EXERCISE REQUIREMENTS
After repeating the line containing "Tizian (186, 1162)", stop; until then, repeat each line of the listing below exactly, starting with the first.

RECORDS FOR PROCESSING
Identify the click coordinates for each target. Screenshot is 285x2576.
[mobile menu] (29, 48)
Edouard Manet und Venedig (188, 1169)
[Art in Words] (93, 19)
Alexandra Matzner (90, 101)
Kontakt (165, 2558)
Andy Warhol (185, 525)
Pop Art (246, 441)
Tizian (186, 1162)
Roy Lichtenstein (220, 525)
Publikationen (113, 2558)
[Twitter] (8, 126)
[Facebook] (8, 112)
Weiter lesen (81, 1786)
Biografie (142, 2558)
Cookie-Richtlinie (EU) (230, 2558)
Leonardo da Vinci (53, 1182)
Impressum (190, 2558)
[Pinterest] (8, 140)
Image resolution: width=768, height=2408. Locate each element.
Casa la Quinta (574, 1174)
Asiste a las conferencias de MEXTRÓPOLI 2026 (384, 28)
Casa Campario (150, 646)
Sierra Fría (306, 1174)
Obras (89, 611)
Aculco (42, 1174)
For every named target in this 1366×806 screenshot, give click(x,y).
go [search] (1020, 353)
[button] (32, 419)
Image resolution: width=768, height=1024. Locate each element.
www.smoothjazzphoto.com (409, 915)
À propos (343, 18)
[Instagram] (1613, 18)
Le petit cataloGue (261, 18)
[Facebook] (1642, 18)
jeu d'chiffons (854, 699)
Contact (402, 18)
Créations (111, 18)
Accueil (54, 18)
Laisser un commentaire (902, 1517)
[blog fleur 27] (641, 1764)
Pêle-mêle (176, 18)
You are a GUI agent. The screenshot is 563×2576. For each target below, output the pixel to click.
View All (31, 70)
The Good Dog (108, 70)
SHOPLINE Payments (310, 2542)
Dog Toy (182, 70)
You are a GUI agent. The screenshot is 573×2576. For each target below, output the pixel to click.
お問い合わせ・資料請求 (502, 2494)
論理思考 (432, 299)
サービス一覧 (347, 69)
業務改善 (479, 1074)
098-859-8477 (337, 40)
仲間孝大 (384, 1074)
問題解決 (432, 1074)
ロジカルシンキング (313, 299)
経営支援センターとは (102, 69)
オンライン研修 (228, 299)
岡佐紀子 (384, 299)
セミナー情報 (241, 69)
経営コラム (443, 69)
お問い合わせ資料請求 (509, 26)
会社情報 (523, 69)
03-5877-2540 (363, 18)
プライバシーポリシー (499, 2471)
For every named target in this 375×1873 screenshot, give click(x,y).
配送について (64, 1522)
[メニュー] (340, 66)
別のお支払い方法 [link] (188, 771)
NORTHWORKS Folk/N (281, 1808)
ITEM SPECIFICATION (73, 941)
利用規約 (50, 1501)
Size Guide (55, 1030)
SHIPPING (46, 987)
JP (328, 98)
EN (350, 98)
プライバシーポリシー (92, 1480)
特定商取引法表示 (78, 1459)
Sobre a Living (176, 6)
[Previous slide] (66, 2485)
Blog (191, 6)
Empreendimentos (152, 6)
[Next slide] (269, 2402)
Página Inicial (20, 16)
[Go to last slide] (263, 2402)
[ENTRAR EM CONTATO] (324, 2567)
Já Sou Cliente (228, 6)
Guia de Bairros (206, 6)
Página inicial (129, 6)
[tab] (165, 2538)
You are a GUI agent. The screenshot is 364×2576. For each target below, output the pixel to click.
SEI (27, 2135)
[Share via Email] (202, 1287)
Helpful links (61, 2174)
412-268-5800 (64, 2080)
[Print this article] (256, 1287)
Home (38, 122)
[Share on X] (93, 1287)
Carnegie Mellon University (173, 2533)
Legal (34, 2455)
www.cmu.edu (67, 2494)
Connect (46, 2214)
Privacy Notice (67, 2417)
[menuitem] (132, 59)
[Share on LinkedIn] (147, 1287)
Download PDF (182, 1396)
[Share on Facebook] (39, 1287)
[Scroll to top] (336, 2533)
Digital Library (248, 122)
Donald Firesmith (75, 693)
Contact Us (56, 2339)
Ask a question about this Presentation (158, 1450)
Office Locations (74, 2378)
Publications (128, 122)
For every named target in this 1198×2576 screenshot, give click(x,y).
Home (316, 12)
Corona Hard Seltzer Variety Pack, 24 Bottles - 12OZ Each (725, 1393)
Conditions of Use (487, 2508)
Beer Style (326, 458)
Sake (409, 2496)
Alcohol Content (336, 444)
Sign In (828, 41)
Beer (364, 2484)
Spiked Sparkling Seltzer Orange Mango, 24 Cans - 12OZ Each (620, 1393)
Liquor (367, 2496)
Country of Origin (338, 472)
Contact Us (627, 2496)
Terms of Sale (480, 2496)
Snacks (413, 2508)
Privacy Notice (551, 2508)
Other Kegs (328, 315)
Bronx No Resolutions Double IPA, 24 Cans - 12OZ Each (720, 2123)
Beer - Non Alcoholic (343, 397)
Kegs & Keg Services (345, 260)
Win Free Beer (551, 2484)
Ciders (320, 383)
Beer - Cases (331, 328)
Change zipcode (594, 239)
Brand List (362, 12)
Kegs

SOLUTION TO THIS EXERCISE
Identify the click coordinates for each target. Screenshot is 285x2576.
[mobile menu] (29, 48)
Edouard Manet und Venedig (188, 1169)
[Art in Words] (93, 19)
Alexandra Matzner (90, 101)
Kontakt (165, 2558)
Andy Warhol (185, 525)
Pop Art (246, 441)
Tizian (186, 1162)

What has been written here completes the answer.